FixBi: Bridging Domain Spaces for Unsupervised Domain Adaptation
This work aims to improve the performance of unsupervised domain adaptation, particularly for scenarios with large domain discrepancies, which is a common challenge for practitioners applying models across different datasets.
This paper addresses large domain discrepancies in Unsupervised Domain Adaptation (UDA) by augmenting intermediate domains between source and target domains using a fixed ratio-based mixup. The method trains complementary source-dominant and target-dominant models, which then learn from each other through confidence-based bidirectional matching and self-penalization, gradually transferring domain knowledge.

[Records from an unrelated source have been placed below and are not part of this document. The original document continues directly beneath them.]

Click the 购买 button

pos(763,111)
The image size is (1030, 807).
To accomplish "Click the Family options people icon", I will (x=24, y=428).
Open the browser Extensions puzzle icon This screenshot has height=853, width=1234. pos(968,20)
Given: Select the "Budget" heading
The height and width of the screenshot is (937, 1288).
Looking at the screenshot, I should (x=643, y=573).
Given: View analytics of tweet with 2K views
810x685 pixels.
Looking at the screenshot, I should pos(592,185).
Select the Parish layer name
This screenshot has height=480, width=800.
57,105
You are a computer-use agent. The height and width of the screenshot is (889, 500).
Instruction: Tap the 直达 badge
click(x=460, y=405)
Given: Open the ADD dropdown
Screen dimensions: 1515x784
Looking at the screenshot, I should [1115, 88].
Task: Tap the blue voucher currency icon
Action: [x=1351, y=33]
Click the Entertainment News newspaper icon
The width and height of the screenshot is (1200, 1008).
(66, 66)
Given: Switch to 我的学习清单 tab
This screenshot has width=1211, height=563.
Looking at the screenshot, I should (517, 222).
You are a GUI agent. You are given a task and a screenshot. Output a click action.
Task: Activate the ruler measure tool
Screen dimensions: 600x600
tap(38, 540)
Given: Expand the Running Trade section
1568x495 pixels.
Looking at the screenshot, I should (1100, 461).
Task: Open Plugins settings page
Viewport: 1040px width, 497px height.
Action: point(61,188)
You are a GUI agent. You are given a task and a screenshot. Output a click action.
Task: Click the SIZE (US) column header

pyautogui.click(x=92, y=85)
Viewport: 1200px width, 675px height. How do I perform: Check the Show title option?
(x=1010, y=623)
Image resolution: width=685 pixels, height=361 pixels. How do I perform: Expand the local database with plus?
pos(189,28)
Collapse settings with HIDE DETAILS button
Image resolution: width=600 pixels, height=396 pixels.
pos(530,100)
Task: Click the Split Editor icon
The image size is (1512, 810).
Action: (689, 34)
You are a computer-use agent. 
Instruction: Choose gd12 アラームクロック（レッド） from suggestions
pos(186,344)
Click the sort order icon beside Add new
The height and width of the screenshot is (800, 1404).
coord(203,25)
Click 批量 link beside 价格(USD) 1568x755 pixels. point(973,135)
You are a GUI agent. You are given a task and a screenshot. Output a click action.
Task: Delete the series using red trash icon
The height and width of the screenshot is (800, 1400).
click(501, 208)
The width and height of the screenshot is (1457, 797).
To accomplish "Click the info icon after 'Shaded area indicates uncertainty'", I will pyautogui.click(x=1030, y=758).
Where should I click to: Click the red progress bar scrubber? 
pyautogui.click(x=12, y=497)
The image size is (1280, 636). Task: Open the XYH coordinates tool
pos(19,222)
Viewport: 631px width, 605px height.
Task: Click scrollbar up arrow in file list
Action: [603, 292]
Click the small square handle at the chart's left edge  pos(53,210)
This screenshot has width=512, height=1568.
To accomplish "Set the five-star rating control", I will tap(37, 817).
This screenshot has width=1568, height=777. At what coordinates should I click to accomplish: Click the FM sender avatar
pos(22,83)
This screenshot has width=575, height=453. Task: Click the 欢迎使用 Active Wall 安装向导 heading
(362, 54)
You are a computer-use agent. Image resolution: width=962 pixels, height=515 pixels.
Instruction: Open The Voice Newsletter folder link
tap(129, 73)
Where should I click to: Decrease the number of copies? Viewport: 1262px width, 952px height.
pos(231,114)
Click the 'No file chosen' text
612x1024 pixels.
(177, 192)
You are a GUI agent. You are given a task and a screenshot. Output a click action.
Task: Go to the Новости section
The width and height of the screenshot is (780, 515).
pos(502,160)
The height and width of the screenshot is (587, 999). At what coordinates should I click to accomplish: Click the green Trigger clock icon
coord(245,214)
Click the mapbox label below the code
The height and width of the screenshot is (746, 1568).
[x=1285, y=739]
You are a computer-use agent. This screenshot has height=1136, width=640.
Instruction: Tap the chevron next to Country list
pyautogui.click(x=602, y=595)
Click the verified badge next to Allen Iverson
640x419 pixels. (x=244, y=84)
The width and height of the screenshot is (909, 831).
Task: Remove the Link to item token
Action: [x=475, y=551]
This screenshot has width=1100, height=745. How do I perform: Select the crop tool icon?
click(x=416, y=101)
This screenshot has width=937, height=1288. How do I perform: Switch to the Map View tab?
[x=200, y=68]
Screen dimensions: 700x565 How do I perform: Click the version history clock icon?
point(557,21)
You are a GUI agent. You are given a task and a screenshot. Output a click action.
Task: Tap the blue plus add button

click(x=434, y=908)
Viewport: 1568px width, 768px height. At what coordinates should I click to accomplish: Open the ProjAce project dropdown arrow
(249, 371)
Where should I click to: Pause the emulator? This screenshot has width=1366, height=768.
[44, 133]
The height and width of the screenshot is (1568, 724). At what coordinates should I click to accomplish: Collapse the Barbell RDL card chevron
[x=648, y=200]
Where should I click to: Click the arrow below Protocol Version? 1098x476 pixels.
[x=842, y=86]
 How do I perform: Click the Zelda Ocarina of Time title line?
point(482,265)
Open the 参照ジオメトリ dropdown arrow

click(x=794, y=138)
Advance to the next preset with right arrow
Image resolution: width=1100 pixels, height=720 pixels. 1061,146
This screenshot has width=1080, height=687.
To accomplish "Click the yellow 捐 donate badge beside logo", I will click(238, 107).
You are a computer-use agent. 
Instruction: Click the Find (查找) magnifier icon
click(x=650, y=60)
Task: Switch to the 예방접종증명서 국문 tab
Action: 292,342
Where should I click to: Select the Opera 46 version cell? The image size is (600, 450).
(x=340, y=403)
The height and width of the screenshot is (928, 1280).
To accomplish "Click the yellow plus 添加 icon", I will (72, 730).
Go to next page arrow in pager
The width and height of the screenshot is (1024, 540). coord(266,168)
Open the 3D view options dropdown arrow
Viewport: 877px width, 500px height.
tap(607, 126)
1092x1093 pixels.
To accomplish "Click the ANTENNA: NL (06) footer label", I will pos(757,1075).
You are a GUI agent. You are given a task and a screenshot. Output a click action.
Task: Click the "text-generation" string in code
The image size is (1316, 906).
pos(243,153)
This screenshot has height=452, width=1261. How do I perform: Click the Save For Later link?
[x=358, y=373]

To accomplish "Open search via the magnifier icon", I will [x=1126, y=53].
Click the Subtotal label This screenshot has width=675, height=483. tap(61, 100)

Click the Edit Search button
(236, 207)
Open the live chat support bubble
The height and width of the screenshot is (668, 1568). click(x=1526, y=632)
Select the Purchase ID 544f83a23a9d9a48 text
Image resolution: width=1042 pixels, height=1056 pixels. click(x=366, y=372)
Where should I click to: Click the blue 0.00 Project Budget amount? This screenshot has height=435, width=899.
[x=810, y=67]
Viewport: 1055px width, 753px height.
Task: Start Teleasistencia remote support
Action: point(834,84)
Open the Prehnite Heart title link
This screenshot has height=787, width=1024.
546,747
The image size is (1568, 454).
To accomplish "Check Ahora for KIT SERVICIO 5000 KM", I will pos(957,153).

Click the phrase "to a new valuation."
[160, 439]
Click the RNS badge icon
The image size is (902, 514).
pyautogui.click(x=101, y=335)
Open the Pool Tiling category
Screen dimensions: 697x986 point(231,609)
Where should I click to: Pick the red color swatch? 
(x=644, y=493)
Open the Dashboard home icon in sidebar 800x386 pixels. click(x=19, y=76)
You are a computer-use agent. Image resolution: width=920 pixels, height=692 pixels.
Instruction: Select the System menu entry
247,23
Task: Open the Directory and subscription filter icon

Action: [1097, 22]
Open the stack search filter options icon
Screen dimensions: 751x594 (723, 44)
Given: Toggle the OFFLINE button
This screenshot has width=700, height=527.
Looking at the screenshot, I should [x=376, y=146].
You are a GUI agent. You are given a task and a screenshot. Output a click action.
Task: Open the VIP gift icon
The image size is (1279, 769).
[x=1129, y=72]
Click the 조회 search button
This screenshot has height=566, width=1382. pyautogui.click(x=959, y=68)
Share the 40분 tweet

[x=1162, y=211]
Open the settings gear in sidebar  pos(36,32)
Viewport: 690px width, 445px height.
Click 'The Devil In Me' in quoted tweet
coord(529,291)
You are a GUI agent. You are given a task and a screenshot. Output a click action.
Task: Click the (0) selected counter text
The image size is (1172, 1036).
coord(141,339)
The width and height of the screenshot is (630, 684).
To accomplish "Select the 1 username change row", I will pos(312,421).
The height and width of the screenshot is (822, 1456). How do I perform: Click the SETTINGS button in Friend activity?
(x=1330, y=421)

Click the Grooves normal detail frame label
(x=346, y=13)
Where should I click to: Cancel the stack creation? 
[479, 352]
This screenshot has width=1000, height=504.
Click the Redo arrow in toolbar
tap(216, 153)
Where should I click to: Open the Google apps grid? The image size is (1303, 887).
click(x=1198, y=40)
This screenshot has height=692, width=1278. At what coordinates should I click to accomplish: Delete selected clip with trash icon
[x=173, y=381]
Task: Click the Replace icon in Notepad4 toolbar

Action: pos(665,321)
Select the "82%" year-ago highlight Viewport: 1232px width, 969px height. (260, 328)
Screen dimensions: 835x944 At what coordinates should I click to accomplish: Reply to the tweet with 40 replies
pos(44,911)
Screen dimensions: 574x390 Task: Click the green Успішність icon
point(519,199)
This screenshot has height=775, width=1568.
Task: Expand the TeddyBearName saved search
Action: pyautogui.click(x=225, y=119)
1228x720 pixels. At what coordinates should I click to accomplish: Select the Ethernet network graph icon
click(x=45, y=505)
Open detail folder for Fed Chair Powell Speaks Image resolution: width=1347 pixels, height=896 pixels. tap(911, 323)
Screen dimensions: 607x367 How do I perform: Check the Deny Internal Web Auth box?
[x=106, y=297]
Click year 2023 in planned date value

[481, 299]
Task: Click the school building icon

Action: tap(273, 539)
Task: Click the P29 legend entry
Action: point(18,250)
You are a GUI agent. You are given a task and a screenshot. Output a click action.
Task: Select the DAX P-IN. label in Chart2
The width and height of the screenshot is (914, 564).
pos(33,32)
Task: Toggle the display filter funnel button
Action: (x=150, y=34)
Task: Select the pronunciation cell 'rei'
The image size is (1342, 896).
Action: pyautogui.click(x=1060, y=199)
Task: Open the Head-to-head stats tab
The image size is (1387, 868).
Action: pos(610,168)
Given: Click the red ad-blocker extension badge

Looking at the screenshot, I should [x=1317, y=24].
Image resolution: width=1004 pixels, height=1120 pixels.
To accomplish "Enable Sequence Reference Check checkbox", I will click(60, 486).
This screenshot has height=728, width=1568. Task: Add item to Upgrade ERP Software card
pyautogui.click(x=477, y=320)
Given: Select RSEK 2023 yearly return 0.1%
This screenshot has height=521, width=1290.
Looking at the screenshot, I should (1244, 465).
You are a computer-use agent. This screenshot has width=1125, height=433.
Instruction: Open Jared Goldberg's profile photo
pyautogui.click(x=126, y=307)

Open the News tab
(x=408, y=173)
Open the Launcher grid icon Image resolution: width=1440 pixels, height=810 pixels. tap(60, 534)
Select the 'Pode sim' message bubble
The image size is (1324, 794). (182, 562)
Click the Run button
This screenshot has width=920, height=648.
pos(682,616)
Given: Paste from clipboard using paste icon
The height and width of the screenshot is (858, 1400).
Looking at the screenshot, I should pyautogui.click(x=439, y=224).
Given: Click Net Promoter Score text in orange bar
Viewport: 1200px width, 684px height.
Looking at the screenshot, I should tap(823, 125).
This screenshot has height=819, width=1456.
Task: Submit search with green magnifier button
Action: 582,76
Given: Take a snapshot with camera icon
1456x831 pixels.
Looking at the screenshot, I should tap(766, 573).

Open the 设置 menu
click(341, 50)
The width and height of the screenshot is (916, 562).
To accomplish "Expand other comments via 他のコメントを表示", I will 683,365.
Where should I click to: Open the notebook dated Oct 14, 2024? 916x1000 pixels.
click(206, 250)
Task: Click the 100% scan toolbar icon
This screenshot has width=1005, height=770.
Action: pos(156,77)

Unsupervised domain adaptation (UDA) methods for learning domain invariant representations have achieved remarkable progress. However, most of the studies were based on direct adaptation from the source domain to the target domain and have suffered from large domain discrepancies. In this paper, we propose a UDA method that effectively handles such large domain discrepancies. We introduce a fixed ratio-based mixup to augment multiple intermediate domains between the source and target domain. From the augmented-domains, we train the source-dominant model and the target-dominant model that have complementary characteristics. Using our confidence-based learning methodologies, e.g., bidirectional matching with high-confidence predictions and self-penalization using low-confidence predictions, the models can learn from each other or from its own results. Through our proposed methods, the models gradually transfer domain knowledge from the source to the target domain. Extensive experiments demonstrate the superiority of our proposed method on three public benchmarks: Office-31, Office-Home, and VisDA-2017.